Я вышел из тесной кабины. Порыв ветра чуть не сорвал с головы шляпу. Елена быстро подошла ко мне.
— Идем домой! Ты заразил меня своей осторожностью. Теперь мне кажется, что на нас из темноты смотрят сотни глаз.
— У тебя все та же прислуга?
— Лена? Нет. Она шпионила за мной по поручению брата. Он все хотел узнать, не пишешь ли ты мне. Или я тебе.
— А нынешняя?
— Она глупа. И совершенно равнодушна. Если я ее отошлю, она будет только рада и ничего не заподозрит.
— Ты еще не отправила ее?
Она улыбнулась и как-то вдруг очень похорошела.
— Нет. Ведь мне надо было сначала посмотреть, действительно ли ты здесь.
— Ты должна ее отправить, прежде чем я приду, — сказал я. — Она не должна нас видеть. А мы не могли бы пойти куда-нибудь еще?
— Куда же?
Елена вдруг рассмеялась.
— Мы похожи на подростков, вынужденных встречаться тайно, потому что им запрещают родители. Вот бедняжки и стоят в нерешительности, не зная, куда пойти. В парк? Но он закрывается в восемь часов. В городской сквер? В кафе? Все это слишком опасно.
Она была права. Мы были во власти мелких и мельчайших обстоятельств, которые нельзя было предусмотреть.
— Да, это верно, — сказал я. — Мы похожи на подростков, словно опять вернулась юность.

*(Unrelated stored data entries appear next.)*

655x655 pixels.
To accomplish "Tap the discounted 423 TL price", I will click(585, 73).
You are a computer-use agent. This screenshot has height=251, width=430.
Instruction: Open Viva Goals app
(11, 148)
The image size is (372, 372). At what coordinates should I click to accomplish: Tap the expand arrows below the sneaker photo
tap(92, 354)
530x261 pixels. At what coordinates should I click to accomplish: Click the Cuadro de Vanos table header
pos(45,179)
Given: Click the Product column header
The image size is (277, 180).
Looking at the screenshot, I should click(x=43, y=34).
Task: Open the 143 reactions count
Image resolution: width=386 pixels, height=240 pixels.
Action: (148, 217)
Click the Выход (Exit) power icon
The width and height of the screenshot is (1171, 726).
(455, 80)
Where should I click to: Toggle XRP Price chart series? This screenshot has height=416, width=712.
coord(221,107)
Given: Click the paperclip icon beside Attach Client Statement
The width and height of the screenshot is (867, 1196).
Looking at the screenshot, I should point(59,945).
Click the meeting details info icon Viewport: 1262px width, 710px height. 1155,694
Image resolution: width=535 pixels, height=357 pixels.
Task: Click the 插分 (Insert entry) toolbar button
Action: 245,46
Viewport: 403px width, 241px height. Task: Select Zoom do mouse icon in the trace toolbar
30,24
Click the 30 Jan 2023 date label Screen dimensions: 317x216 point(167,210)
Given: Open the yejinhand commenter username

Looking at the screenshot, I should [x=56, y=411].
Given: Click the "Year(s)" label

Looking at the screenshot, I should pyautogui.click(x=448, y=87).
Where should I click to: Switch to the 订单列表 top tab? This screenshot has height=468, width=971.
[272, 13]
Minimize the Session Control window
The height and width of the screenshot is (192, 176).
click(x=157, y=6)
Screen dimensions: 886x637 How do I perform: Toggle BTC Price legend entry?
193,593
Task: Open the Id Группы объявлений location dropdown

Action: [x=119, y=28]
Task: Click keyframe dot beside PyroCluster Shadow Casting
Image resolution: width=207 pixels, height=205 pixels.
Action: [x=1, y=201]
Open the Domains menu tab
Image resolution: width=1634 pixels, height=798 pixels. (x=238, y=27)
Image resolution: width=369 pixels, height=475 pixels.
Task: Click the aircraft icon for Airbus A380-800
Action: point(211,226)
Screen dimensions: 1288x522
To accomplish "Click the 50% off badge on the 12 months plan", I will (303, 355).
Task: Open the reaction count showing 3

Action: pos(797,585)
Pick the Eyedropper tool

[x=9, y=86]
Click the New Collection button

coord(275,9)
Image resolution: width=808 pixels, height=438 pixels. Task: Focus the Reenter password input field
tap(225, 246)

Я внимательно посмотрел на нее. Ей было двадцать девять лет, но она казалась мне все той же, прежней. Пять лет скользнули по ней так же незаметно, как морская волна по гладкой коже молодого дельфина.
— И я пришел к тебе тоже словно подросток, — сказал я. — Мучился, размышлял. И как будто все было против. А потом оставил все мысли и явился. И, как влюбленный подросток, даже не знаю, нет ли у тебя давно уже кого-нибудь другого.
Она не ответила. Ее каштановые волосы блестели в свете фонаря.
— Я пойду вперед и отошлю прислугу, — сказала она. — Но я боюсь оставлять тебя одного на улице. Вдруг ты снова исчезнешь — так же, как появился. Где ты будешь ждать?
— Я могу вернуться к собору. В церквах сейчас безопаснее, Элен. Именно поэтому я успел стать большим знатоком французских, швейцарских, итальянских церквей и музеев.